## [PROBLEM STATEMENT]
Beginning with the first line, return the material verbatim and without pictures.

## [EXERCISE DATA]
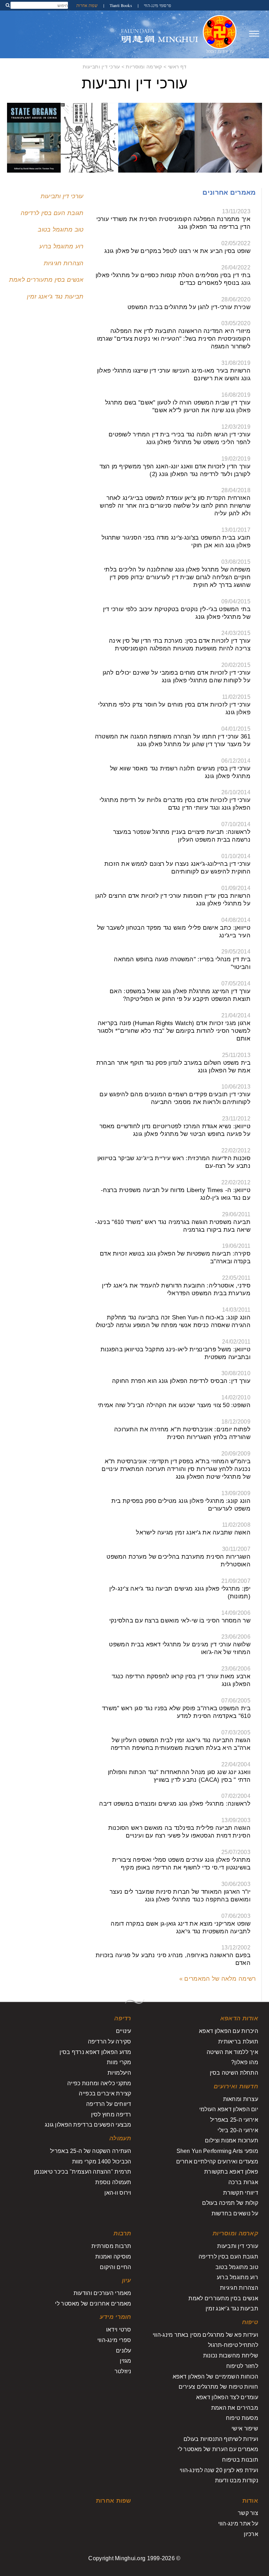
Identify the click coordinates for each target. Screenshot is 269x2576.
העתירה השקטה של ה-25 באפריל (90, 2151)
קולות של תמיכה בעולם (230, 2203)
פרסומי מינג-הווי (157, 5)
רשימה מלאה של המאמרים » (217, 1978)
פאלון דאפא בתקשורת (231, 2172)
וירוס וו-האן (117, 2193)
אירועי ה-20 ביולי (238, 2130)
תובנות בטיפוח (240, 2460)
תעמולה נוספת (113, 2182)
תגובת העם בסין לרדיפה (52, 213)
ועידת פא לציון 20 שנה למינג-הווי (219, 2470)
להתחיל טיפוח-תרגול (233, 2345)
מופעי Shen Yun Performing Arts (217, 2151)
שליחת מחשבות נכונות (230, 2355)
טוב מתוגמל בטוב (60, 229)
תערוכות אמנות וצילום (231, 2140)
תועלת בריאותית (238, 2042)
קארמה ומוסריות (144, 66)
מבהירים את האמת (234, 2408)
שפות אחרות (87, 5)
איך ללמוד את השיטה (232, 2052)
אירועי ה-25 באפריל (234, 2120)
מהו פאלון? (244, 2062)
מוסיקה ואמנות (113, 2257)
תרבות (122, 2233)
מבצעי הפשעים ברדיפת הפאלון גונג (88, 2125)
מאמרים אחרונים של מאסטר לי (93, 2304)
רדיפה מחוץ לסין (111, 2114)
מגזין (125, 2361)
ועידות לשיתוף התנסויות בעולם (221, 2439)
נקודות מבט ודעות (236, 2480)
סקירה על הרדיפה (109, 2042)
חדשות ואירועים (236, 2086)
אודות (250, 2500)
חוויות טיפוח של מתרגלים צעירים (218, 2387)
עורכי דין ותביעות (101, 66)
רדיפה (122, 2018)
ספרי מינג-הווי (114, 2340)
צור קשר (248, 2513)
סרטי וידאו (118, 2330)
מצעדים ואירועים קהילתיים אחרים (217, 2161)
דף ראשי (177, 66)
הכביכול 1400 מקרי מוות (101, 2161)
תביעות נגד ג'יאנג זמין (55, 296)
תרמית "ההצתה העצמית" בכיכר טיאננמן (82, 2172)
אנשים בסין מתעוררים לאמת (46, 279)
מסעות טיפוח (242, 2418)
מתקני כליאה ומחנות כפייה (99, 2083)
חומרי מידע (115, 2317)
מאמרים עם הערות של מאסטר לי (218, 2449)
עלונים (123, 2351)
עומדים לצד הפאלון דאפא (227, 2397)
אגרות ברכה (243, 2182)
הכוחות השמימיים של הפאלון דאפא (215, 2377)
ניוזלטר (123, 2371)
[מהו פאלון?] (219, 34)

## [WRITTEN ANSWER]
Identify the click coordinates for each target. Screenshot is 269x2576.
העתירה השקטה של ה-25 באפריל (90, 2151)
קולות של תמיכה בעולם (230, 2203)
פרסומי מינג-הווי (157, 5)
רשימה מלאה של המאמרים » (217, 1978)
פאלון דאפא בתקשורת (231, 2172)
וירוס וו-האן (117, 2193)
אירועי ה-20 ביולי (238, 2130)
תובנות בטיפוח (240, 2460)
תעמולה נוספת (113, 2182)
תגובת העם בסין לרדיפה (52, 213)
ועידת פא לציון 20 שנה למינג-הווי (219, 2470)
להתחיל טיפוח-תרגול (233, 2345)
מופעי Shen Yun Performing Arts (217, 2151)
שליחת מחשבות נכונות (230, 2355)
טוב מתוגמל בטוב (60, 229)
תערוכות אמנות וצילום (231, 2140)
תועלת בריאותית (238, 2042)
קארמה ומוסריות (144, 66)
מבהירים את האמת (234, 2408)
שפות אחרות (87, 5)
איך ללמוד את השיטה (232, 2052)
אירועי ה-25 באפריל (234, 2120)
מהו פאלון? (244, 2062)
מוסיקה ואמנות (113, 2257)
תרבות (122, 2233)
מבצעי הפשעים ברדיפת הפאלון גונג (88, 2125)
מאמרים אחרונים של מאסטר לי (93, 2304)
רדיפה מחוץ לסין (111, 2114)
מגזין (125, 2361)
ועידות לשיתוף התנסויות בעולם (221, 2439)
נקודות מבט ודעות (236, 2480)
סקירה על הרדיפה (109, 2042)
חדשות ואירועים (236, 2086)
אודות (250, 2500)
חוויות טיפוח של מתרגלים צעירים (218, 2387)
עורכי דין ותביעות (101, 66)
רדיפה (122, 2018)
ספרי מינג-הווי (114, 2340)
צור קשר (248, 2513)
סרטי וידאו (118, 2330)
מצעדים ואירועים קהילתיים אחרים (217, 2161)
דף ראשי (177, 66)
הכביכול 1400 מקרי מוות (101, 2161)
תביעות נגד ג'יאנג זמין (55, 296)
תרמית "ההצתה העצמית" בכיכר טיאננמן (82, 2172)
אנשים בסין מתעוררים לאמת (46, 279)
מסעות טיפוח (242, 2418)
מתקני כליאה ומחנות כפייה (99, 2083)
חומרי מידע (115, 2317)
מאמרים עם הערות של מאסטר לי (218, 2449)
עלונים (123, 2351)
עומדים לצד הפאלון דאפא (227, 2397)
אגרות ברכה (243, 2182)
הכוחות השמימיים של הפאלון דאפא (215, 2377)
ניוזלטר (123, 2371)
[מהו פאלון?] (219, 34)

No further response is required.